Pari gagné grâce à un récit court et sobre, d'une vérité, d'une justesse et d'une unité de ton tout à fait impressionnantes pour le collectif L'Ajar, association de jeunes auteur-e-s romandes et romands créé en 2012 pour explorer la création littéraire en groupe. Toute référence à Emile Ajar, célèbre pseudo de Romain Gary, semble donc fortuite puisque le sigle a sa propre signification…Je ne peux m'empêcher cependant de voir ici malgré tout un astucieux clin d'oeil à leur illustre homonyme dans leur façon d'écrire ensemble pour le compte d'un auteur de leur invention, Esther Montandon, poussant même le raffinement jusqu'à lui créer une page Wikipédia.
Evidemment, on ne manquera pas de s'interroger sur leurs procédés d'écriture, et j'avoue être curieuse de leurs éventuels interviews en cette rentrée littéraire - j'imagine ( et j'espère ) déjà les 18 sur le plateau de la Grande Librairie par exemple.

Originalité donc de la forme, mais le fond, puissant, a une qualité littéraire indéniable qui m'a plue, c'est bien l'essentiel.
Revenons au livre.

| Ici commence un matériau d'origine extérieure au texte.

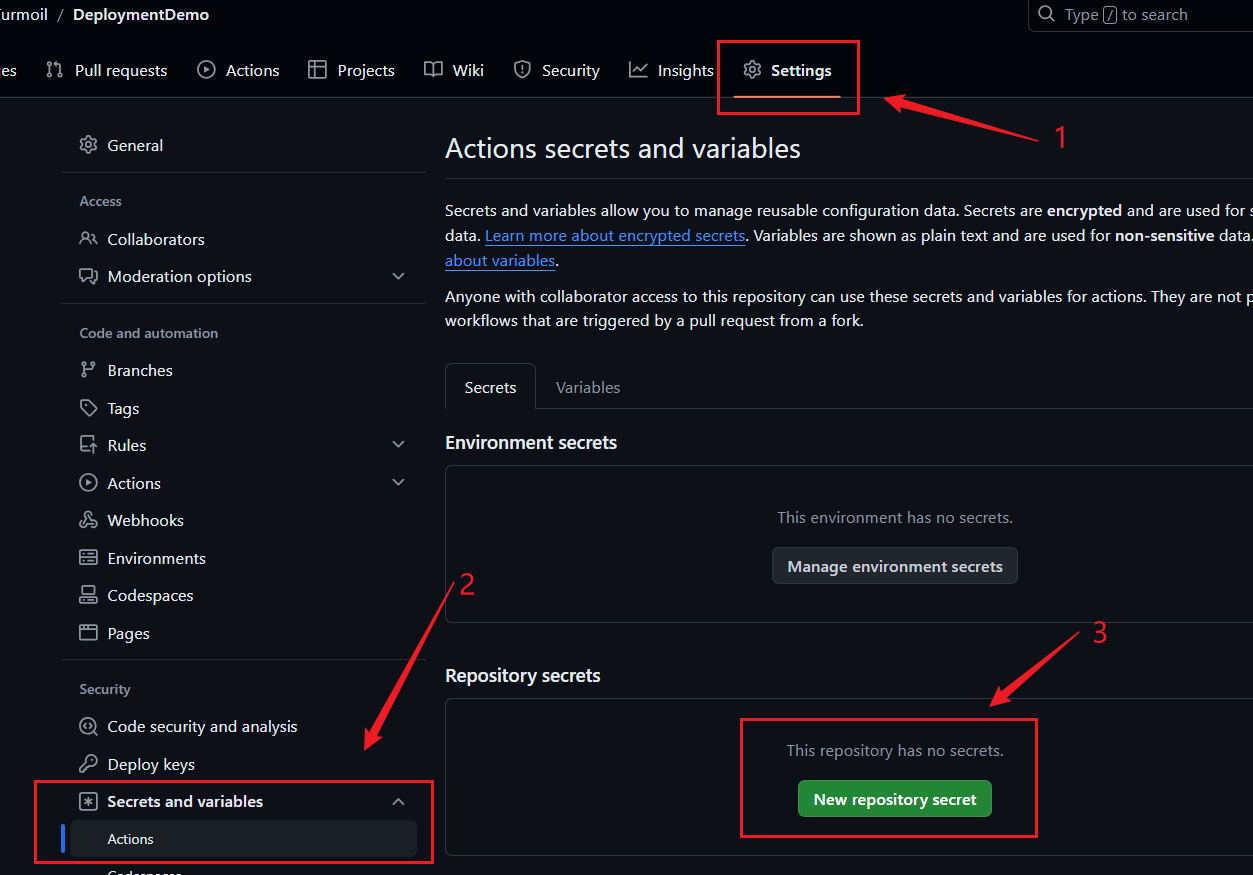Switch to the Variables tab

click(588, 387)
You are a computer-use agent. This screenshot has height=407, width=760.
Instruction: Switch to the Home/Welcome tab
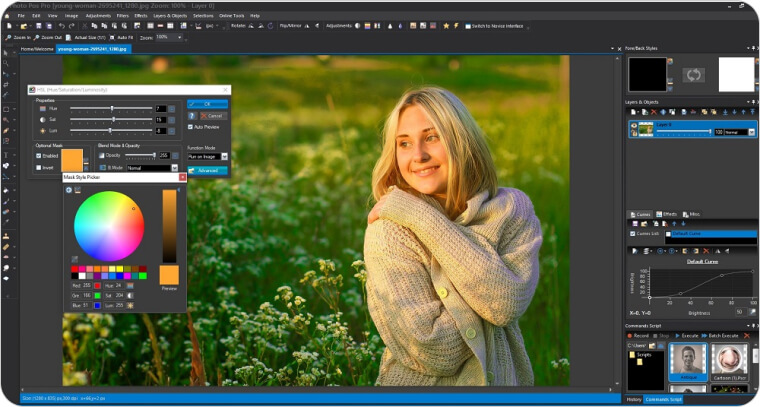tap(37, 48)
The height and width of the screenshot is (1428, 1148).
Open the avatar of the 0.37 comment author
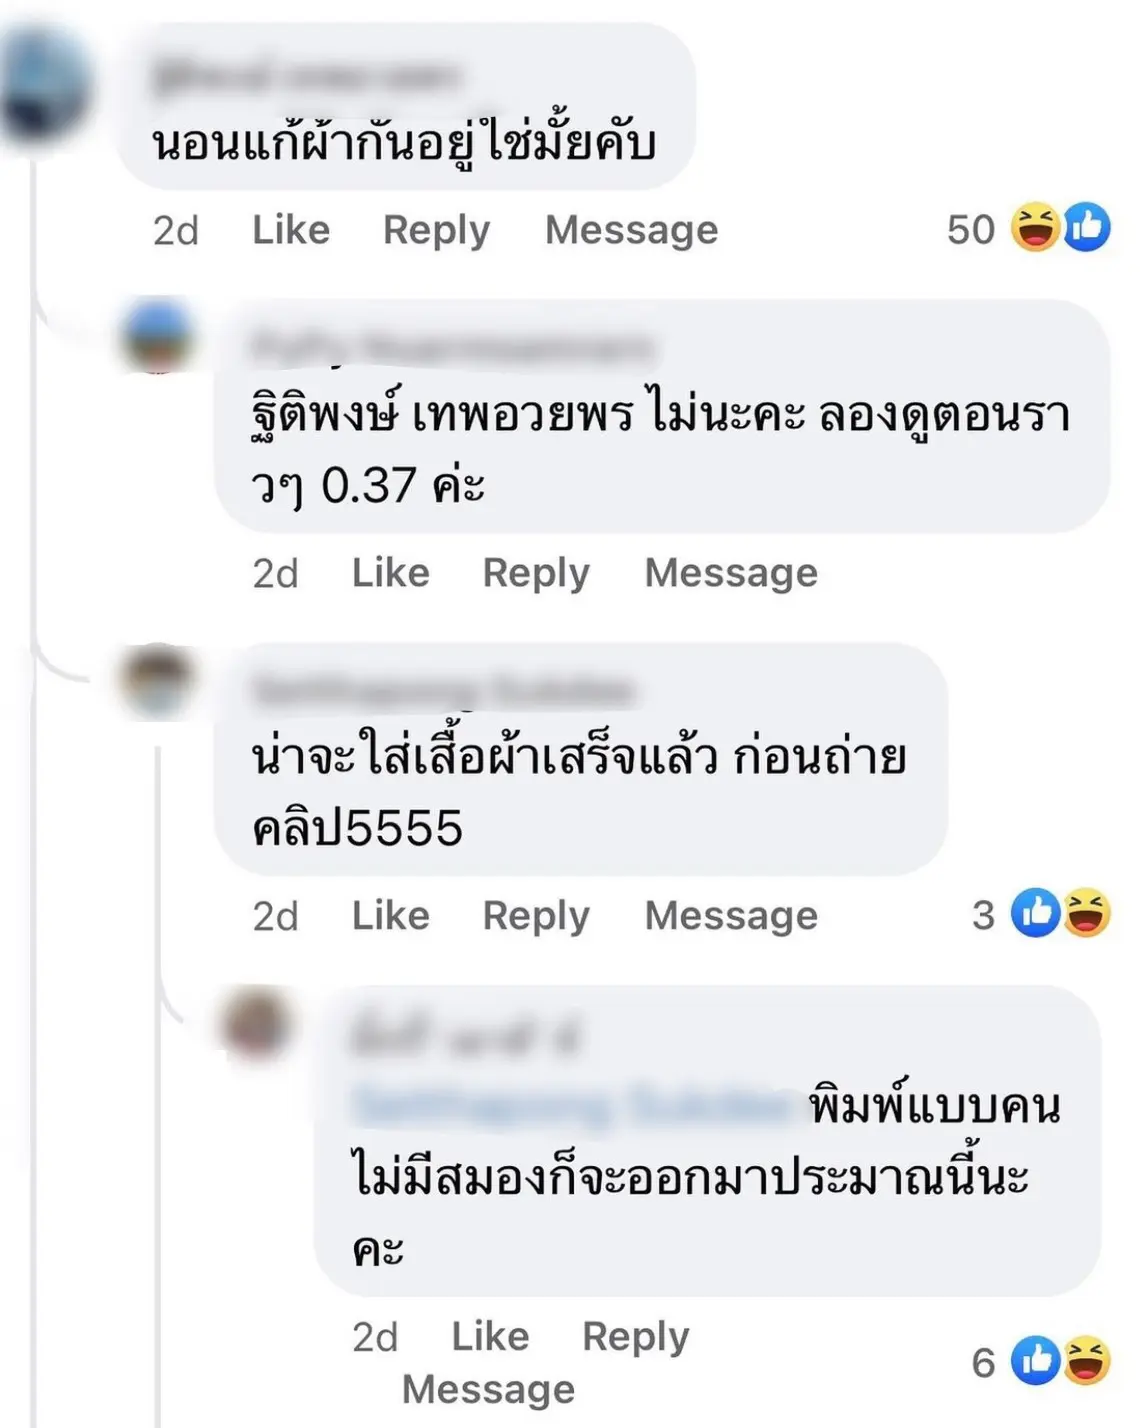pyautogui.click(x=158, y=338)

L'avant-propos avertit du contenu de l'ouvrage : « Un recueil d'impressions, de faits, de pensées et de souvenirs. Une petite sociologie du deuil », il trace un rapide portrait d'une femme écrivain, Esther Montandon, auteur réelle - mais bien fictive - de ce parcours douloureux de mère.

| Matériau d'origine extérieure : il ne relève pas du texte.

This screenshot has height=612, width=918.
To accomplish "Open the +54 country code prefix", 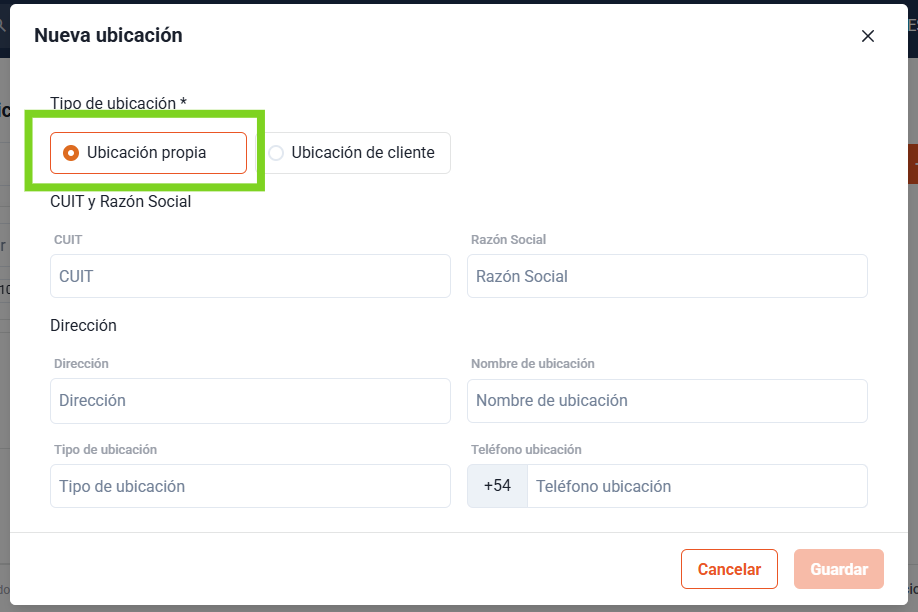I will click(497, 486).
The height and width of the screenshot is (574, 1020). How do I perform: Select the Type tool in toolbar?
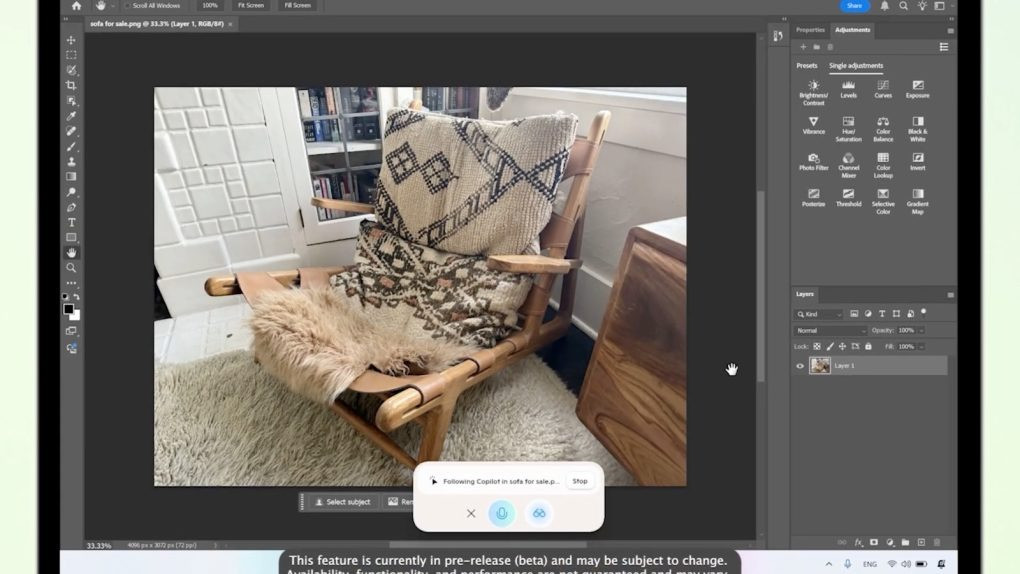(71, 222)
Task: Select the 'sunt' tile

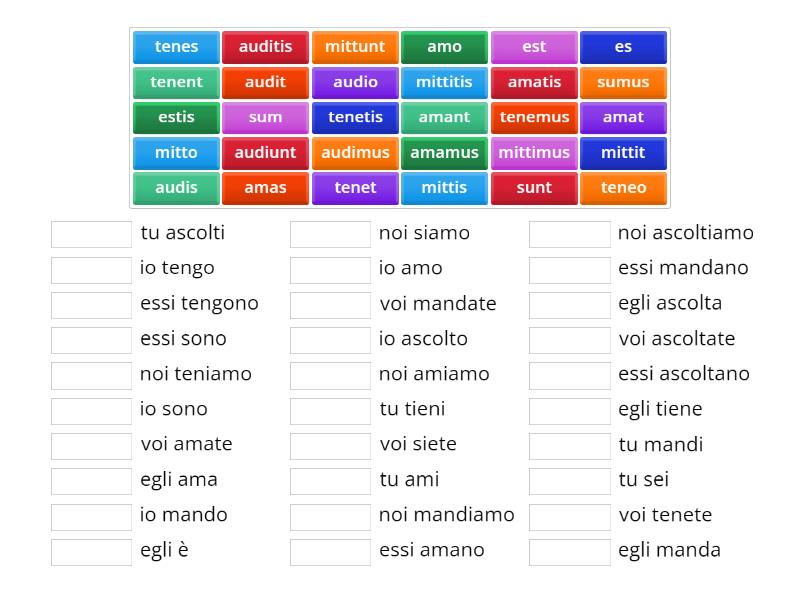Action: point(534,187)
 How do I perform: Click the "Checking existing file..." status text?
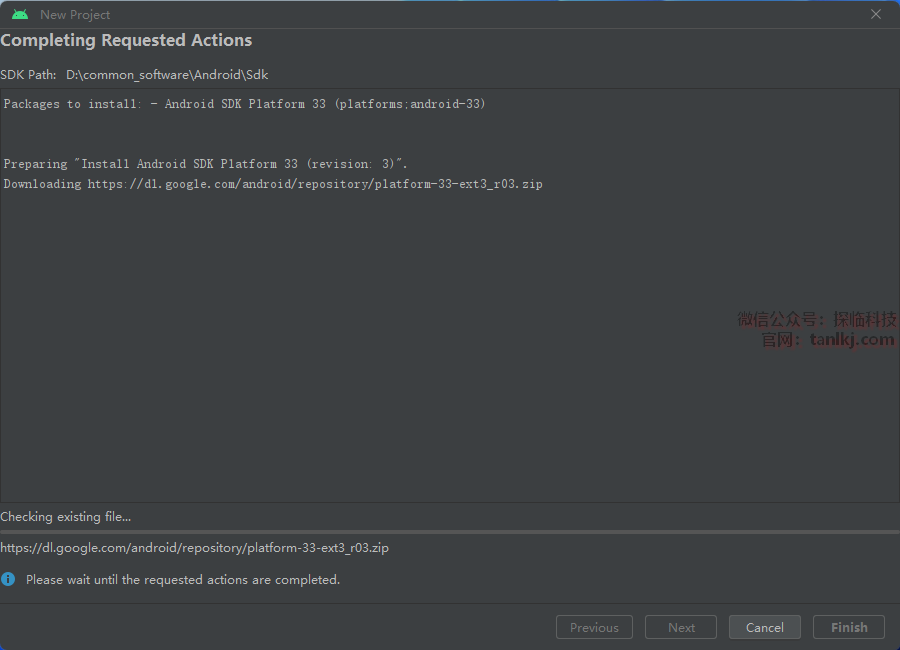click(x=66, y=517)
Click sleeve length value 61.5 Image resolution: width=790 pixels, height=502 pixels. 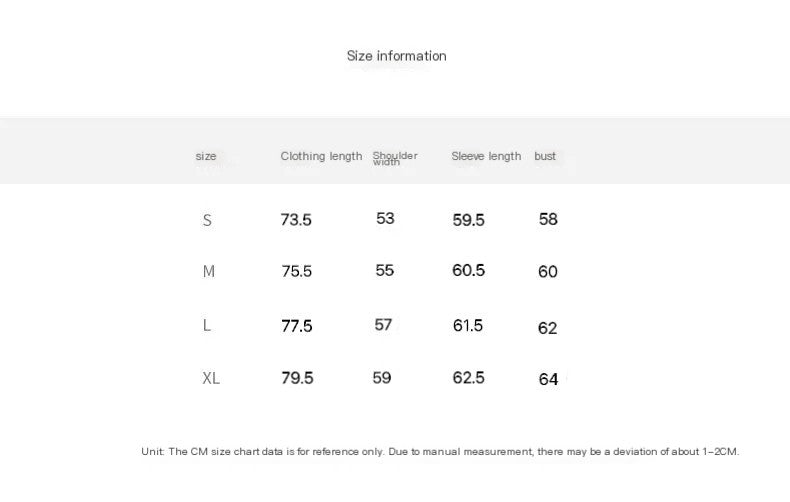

De courts et denses chapitres égrènent ensuite à la première personne du singulier ses réflexions intimes, chagrin, incompréhension, douleur, bêtise involontaire de l'entourage, éloignement…bien sûr, mais aussi les petites lucarnes de souvenirs heureux, les sursauts de vie qui accompagnent toute tragédie. L'ensemble aboutit à un témoignage très maitrisé, peut-être un peu trop par moment, mon seul petit bémol pour ce parcours de deuil.

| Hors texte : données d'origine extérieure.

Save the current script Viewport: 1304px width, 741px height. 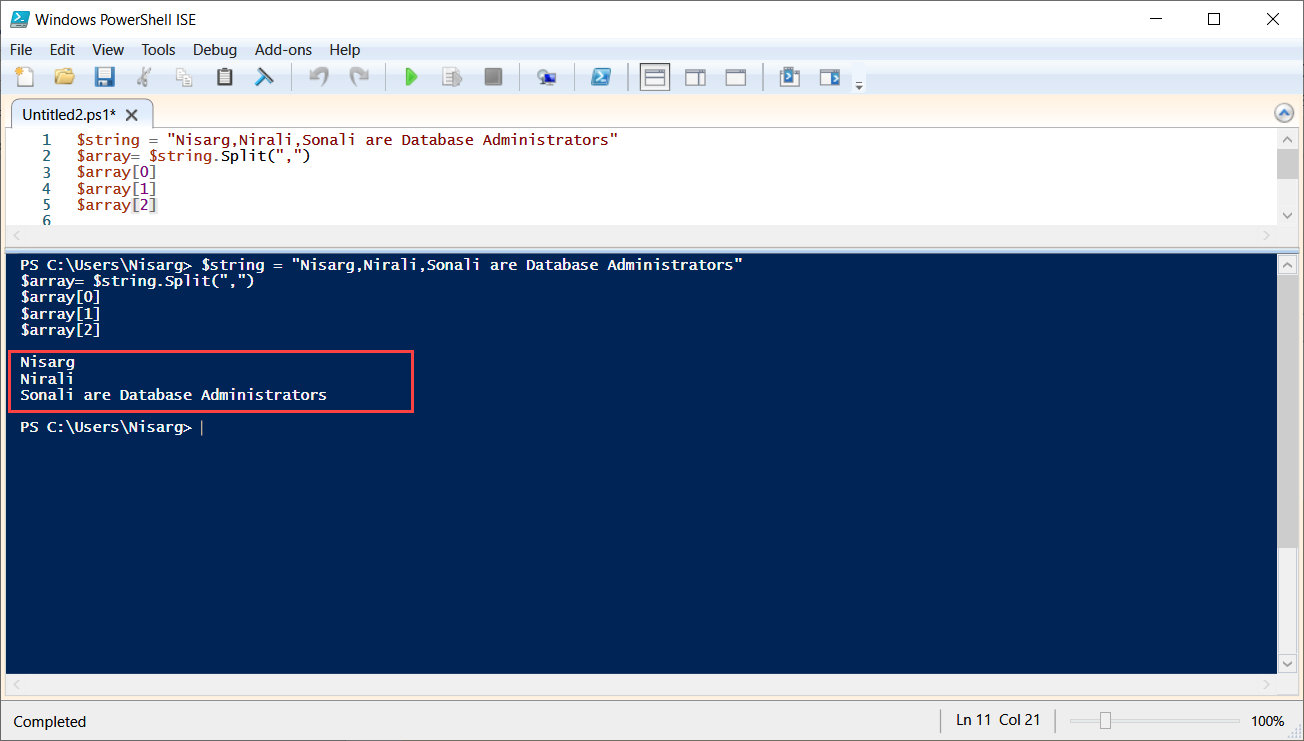(103, 76)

« Le temps s'épaissit…L'espace se réduit. »
« C'est à la façon d'une libellule qui frôle les eaux dormantes que je me déplace dans le quotidien. Je reste à la surface des choses pour ne pas souffrir, je ne m'approche de rien. »

Vous l'aurez compris, j'ai beaucoup apprécié ce « premier roman » de L'Ajar et j'espère qu'ils ne s'arrêteront pas en si bon chemin, près des tilleuls…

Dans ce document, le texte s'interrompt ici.